The SEC filed a civil complaint in San Francisco late on Thursday that covers the period from April 2014 to May 2015.
The regulator said in a statement that its complaint centres around VW issuing more than $13bn (£9.8bn) in bonds and asset-backed securities in the US markets “at a time when senior executives knew that more than 500,000 vehicles in the United States grossly exceeded legal vehicle emissions limits, exposing the company to massive financial and reputational harm.”
The SEC’s complaint also alleges that VW made “false and misleading statements to investors and underwriters about vehicle quality, environmental compliance, and VW’s financial standing. By concealing the emissions scheme, Volkswagen reaped hundreds of millions of dollars in benefit by issuing the securities at more attractive rates for the company, according to the complaint.”

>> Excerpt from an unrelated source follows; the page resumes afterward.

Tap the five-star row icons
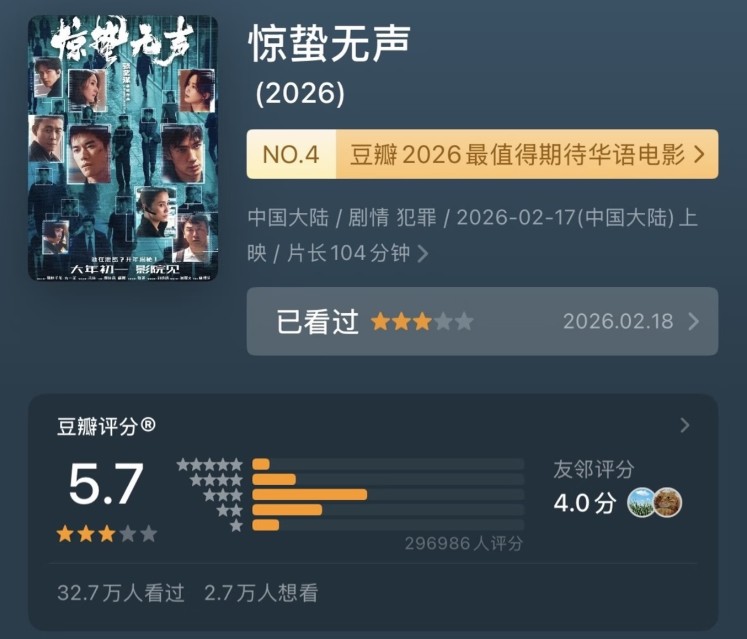747x639 pixels. click(x=210, y=464)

The lawsuit seeks to ban Winterkorn, VW’s former CEO, from serving as an officer or director of a public US company. The SEC said the complaint aims to recover “ill-gotten gains with prejudgment interest, and civil penalties.”
The dieselgate scandal first emerged in 2015 when VW was caught cheating on emissions tests in the US. This cost VW billions of dollars in lawsuits and settlements, and the company was forced to recall millions of vehicles.
Winterkorn resigned in September 2015 and was charged by US prosecutors in 2018 for allegedly conspiring to cover up the German automaker’s diesel emissions cheating.
VW did not immediately respond to a call for comment at the time of publication. However, the automaker gave a statement to CNBC ahead of the formal SEC complaint filing:
“The SEC’s complaint is legally and factually flawed, and Volkswagen will contest it vigorously. The SEC has brought an unprecedented complaint over securities sold only to sophisticated investors who were not harmed and received all payments of interest and principal in full and on time.
“The SEC does not charge that any person involved in the bond issuance knew that Volkswagen diesel vehicles did not comply with US emissions rules when these securities were sold, but simply repeats unproven claims about Volkswagen AG’s former CEO, who played no part in the sales.
“Regrettably, more than two years after Volkswagen entered into landmark, multibillion-dollar settlements in the United States with the Department of Justice, almost every state, and nearly 600,000 consumers, the SEC is now piling on to try to extract more from the company.”